Collected data entries:
= Beginning of Section =

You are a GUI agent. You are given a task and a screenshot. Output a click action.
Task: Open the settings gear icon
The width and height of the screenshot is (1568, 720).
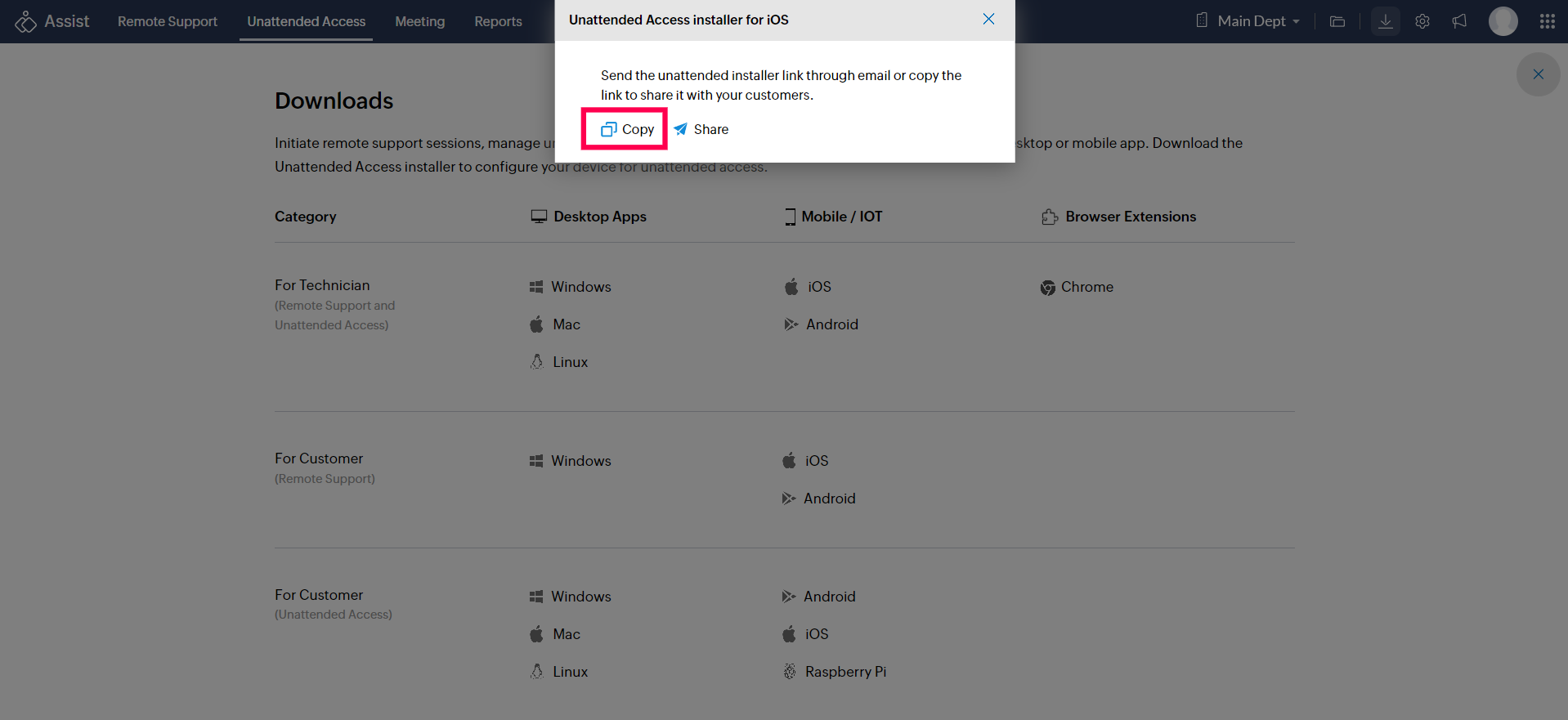(1422, 21)
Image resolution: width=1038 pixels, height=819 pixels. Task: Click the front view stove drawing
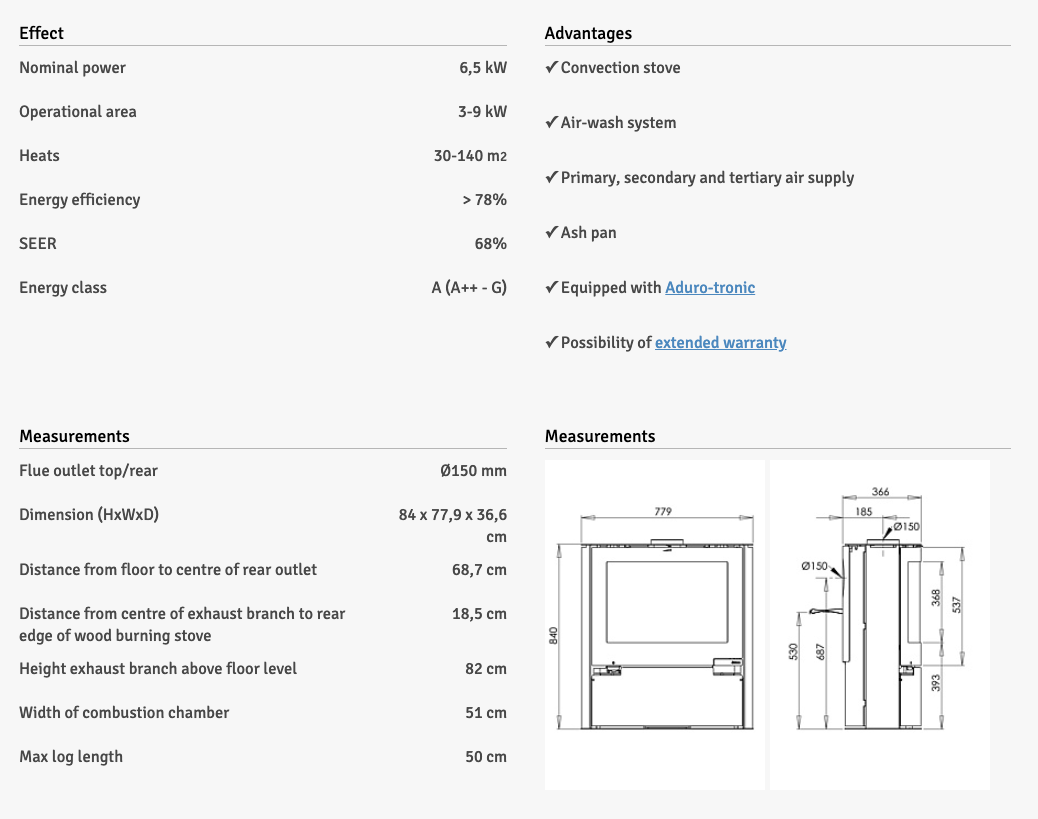pyautogui.click(x=655, y=625)
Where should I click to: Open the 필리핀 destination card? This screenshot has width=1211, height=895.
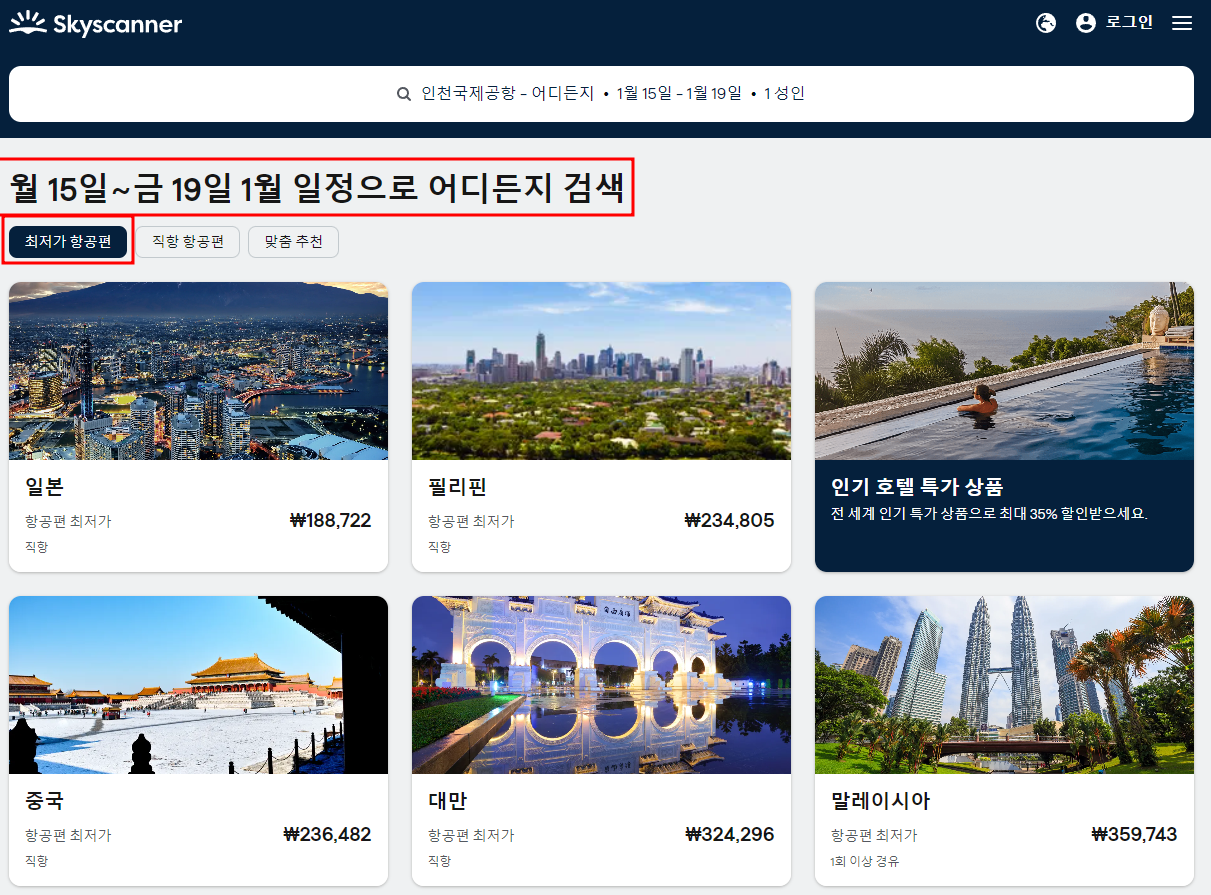click(601, 425)
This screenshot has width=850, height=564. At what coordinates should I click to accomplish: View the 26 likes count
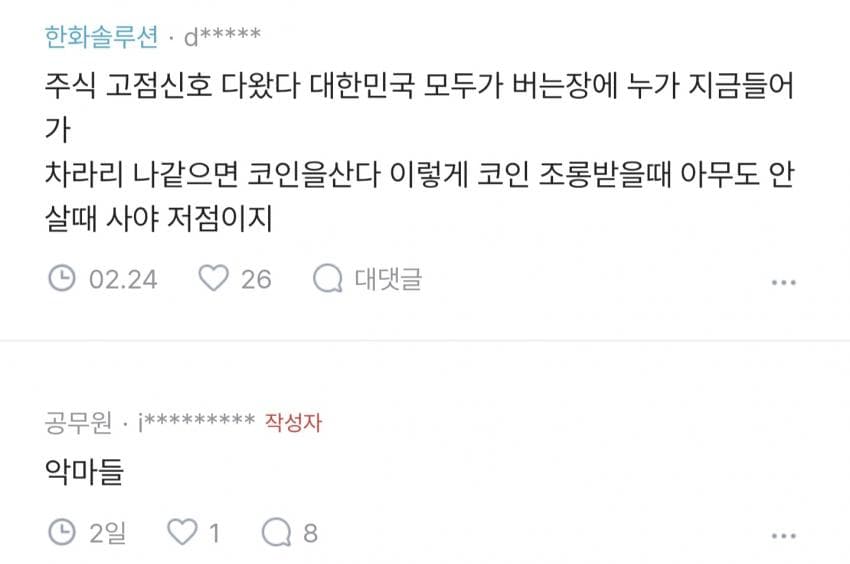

= End of Section =

__EXERCISE__.
Would you set down every line of the data above exactly, skipping the pictures?

__RESULT FOR THIS TASK__.
You are a GUI agent. You are given a task and a screenshot. Output a click action.
Task: Open the settings gear icon
The width and height of the screenshot is (1568, 720).
(1422, 21)
Image resolution: width=1038 pixels, height=819 pixels. Task: Click the front view stove drawing
pyautogui.click(x=655, y=625)
Where should I click to: Open the 필리핀 destination card? This screenshot has width=1211, height=895.
click(601, 425)
This screenshot has width=850, height=564. At what coordinates should I click to accomplish: View the 26 likes count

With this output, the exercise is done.